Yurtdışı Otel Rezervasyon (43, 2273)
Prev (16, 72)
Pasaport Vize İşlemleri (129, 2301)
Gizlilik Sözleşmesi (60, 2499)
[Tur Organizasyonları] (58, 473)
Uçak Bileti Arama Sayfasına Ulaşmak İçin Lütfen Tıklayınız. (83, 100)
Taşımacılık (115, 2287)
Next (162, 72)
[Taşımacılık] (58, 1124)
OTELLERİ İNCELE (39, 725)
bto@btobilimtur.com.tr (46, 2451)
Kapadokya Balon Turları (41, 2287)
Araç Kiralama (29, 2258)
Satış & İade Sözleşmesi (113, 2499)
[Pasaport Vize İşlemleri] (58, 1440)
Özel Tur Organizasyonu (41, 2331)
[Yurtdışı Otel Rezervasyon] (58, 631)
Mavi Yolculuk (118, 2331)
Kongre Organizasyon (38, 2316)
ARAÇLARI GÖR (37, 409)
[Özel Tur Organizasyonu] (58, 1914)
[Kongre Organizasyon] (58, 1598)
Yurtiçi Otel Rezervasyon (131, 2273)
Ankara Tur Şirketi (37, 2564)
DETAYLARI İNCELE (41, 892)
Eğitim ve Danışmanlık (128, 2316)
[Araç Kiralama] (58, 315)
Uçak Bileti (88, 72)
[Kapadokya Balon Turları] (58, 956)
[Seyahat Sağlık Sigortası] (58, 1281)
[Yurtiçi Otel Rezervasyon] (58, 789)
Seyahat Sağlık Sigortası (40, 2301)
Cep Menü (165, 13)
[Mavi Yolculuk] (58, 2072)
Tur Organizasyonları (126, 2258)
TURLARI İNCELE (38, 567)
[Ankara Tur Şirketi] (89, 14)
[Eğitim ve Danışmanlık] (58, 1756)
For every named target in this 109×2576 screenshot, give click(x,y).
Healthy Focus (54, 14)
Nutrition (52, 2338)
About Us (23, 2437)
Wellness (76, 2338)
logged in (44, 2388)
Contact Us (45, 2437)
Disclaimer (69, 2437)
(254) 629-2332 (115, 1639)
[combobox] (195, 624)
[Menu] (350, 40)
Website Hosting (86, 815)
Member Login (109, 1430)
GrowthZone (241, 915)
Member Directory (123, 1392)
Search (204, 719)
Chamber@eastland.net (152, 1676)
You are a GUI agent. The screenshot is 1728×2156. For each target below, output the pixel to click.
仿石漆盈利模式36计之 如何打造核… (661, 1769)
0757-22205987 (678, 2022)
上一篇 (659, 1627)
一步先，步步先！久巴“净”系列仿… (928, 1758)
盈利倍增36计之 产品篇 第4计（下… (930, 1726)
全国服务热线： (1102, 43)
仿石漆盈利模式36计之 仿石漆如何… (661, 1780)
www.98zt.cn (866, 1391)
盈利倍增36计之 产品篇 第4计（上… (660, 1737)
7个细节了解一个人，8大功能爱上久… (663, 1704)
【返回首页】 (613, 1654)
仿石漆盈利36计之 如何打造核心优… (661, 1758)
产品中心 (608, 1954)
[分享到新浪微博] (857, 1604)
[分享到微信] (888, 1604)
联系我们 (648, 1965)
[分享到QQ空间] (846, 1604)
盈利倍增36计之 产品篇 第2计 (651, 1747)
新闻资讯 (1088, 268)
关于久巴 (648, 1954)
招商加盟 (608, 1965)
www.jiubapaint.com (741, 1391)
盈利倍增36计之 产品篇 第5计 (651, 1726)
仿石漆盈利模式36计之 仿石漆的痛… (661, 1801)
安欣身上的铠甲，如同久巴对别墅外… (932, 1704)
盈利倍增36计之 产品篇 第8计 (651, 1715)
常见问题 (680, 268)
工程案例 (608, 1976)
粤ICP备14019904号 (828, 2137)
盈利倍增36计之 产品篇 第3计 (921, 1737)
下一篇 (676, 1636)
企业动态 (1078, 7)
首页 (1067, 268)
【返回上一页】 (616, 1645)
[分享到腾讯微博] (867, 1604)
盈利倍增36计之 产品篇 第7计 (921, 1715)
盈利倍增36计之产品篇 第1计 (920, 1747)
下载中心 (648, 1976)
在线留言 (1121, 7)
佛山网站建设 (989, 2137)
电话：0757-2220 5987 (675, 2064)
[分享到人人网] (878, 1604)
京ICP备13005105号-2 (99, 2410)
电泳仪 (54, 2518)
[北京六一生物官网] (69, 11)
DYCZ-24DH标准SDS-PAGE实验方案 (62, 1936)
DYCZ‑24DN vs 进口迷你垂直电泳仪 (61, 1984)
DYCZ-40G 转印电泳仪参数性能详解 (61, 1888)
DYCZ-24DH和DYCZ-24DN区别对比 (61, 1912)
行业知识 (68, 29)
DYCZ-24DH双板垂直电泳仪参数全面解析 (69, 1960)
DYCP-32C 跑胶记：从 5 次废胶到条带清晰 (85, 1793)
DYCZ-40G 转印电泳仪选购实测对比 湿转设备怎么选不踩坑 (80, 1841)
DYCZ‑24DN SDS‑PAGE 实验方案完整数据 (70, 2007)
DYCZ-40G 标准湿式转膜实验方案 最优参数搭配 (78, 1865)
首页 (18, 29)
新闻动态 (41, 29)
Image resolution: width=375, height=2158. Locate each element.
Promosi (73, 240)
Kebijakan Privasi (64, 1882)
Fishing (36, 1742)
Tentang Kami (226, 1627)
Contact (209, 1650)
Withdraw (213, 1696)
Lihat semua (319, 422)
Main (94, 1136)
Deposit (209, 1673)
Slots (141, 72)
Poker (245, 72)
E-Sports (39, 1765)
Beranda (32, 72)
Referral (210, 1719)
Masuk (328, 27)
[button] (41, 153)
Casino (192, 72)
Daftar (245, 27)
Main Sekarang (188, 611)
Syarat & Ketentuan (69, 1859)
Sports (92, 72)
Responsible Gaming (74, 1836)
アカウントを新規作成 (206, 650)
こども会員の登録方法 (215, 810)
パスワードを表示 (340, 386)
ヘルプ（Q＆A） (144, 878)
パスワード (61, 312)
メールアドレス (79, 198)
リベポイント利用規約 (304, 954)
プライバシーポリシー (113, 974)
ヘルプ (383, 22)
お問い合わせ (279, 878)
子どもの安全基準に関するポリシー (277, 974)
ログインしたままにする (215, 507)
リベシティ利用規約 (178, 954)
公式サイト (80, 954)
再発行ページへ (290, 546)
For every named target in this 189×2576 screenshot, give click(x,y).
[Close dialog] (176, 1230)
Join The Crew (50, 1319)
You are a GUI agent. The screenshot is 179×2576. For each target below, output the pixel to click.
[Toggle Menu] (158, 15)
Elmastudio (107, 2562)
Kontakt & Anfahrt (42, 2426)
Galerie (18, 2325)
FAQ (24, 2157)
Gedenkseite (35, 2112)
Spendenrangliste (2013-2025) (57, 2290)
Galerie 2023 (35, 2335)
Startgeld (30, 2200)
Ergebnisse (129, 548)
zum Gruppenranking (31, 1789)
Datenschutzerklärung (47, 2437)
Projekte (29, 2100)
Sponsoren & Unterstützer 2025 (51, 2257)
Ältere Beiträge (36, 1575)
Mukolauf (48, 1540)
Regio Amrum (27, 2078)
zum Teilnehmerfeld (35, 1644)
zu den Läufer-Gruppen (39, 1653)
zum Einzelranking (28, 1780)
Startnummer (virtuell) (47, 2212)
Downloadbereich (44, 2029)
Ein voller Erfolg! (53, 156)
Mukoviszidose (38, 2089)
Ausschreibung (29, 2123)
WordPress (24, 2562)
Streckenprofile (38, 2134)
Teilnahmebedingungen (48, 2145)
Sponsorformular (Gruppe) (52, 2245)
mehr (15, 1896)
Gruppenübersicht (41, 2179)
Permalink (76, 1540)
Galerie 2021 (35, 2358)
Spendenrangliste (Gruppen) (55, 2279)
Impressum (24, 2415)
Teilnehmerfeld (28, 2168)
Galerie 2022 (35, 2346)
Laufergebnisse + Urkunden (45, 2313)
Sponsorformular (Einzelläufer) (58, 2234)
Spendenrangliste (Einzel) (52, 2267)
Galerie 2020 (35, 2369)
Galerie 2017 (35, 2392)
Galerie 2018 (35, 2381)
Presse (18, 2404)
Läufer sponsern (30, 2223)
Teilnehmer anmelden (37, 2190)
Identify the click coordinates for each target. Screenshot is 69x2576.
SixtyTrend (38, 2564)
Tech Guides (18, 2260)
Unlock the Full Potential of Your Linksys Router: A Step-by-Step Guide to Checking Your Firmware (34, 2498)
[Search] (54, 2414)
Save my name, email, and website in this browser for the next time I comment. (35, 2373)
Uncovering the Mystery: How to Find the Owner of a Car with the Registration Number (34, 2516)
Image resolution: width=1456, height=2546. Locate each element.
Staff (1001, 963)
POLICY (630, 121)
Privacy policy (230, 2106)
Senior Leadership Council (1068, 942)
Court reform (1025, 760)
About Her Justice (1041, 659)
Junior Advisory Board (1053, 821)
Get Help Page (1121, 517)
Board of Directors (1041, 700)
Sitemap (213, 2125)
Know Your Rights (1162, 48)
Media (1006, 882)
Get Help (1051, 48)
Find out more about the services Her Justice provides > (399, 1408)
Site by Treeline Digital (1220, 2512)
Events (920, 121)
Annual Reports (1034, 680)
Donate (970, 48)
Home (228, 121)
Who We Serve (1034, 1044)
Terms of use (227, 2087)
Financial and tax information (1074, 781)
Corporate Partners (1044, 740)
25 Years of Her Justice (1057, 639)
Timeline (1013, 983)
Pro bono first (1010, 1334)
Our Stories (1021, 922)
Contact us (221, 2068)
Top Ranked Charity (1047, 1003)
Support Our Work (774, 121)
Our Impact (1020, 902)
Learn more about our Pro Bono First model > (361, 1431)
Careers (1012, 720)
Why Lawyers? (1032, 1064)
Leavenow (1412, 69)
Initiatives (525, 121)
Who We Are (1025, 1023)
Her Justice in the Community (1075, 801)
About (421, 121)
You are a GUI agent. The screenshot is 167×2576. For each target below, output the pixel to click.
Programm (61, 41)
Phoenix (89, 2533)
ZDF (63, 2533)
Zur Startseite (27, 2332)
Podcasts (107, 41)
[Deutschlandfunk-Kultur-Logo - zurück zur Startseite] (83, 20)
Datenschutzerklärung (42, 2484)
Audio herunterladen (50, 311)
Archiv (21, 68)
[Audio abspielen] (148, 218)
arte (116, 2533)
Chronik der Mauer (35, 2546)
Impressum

__________________________________________________

Where the listing above reaches the line that contains "Regio Amrum (27, 2078)", start retyping, and finish with the line that contains "Teilnehmerfeld (28, 2168)"; reproduce those lines exactly and no others.

_Task answer_
Regio Amrum (27, 2078)
zum Teilnehmerfeld (35, 1644)
zu den Läufer-Gruppen (39, 1653)
zum Einzelranking (28, 1780)
Startnummer (virtuell) (47, 2212)
Downloadbereich (44, 2029)
Ein voller Erfolg! (53, 156)
Mukoviszidose (38, 2089)
Ausschreibung (29, 2123)
WordPress (24, 2562)
Streckenprofile (38, 2134)
Teilnahmebedingungen (48, 2145)
Sponsorformular (Gruppe) (52, 2245)
mehr (15, 1896)
Gruppenübersicht (41, 2179)
Permalink (76, 1540)
Galerie 2021 (35, 2358)
Spendenrangliste (Gruppen) (55, 2279)
Impressum (24, 2415)
Teilnehmerfeld (28, 2168)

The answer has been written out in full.